豊かな市民社会を/神奈川新聞

2012年5月19日付の神奈川新聞「かながわ時流自流 この人が語る」で、難民支援協会(JAR)常任理事の石井宏明へのインタビュー記事が掲載されました。

*記事は一定期間こちらからご覧いただけます(カナコロ)。

(概要)
難民と向き合ってきた17年

現在、難民支援協会の常任理事である石井は、民間企業勤務を経て、28歳で米国留学。帰国後、国際NGOに就職し、難民問題に取り組む。政府の難民対策連絡調整会議の有識者メンバー、一橋大学大学院非常勤講師も務める。

東日本大震災の被災地を訪れること、約40回。
「最も脆弱な人々が支援からこぼれおちないように。視点は被災地でも変わらない」

難民と向き合うこと17年。その支援で培った知識、経験、人脈、そして現場感覚を生かす。

震災を経て、難民自身が証明したこと

震災は、自身の活動を見つめ直す機会となった。母国に帰れず、余震と原発事故に不安を募らせる難民からの電話に応じる中、「被災地の役に立ちたい」。家族や故郷と引き離された自らの体験に、被災者の痛みを重ね合わせる難民の声があった。

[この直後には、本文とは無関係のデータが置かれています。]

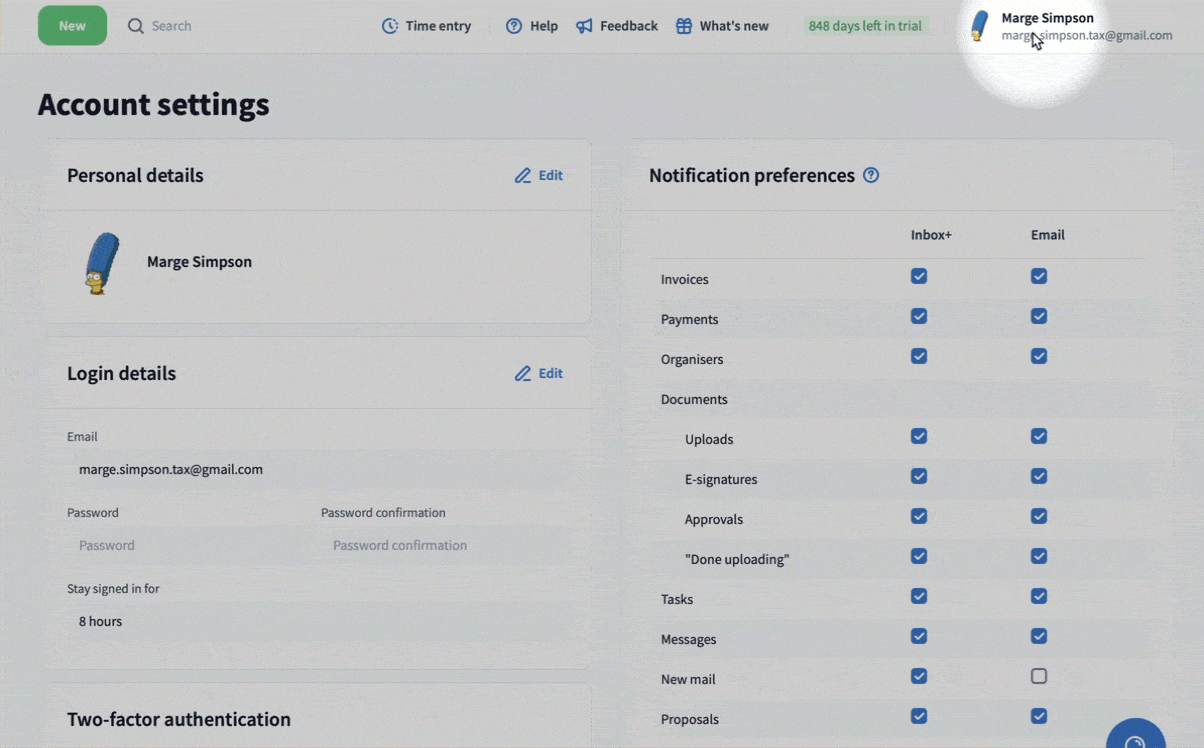Click the Feedback megaphone icon
Screen dimensions: 1204x748
click(x=584, y=26)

その後、JARは、難民のボランティア派遣事業を立ち上げ、日本人含め、のべ2,857人(2011年4月〜11月末)が参加した。

「難民は単に保護すべき存在ではなく、ましては負担ではない。日本社会に貢献する貴重な人財だと彼ら自身が証明した」と石井は言う。

豊かな市民社会が実現する出発点

被災地には、スタッフ4人が常駐する。規定の時期が来たからと、支援から手を引く「出口戦略」。これまで幾度も使ってきた言葉に強い違和感を持つようになった。「人が立ち直り、新たに踏み出すまでの時間には、ものすごい個人差がある」

草の根、特に当事者の声をいかに政策に反映させるか。難民支援での課題はそのまま被災地にも当てはまる。「復興には、政策の立案から具体的な事業の実施まで、被災者が政府や自治体と対等な立場で協働することが欠かせない」

目の前の支援に力を尽くすと同時に、一歩先を見据える。
行政主導の既存システムを変え、豊かな市民社会を作りたい。その萌芽が、被災地にしっかり根を張るその日を思い描く。

「大切なのは被災地の人々が復興の主役を担うこと。脇役として、応援団として、寄り添う存在であり続ける」と思いを語る。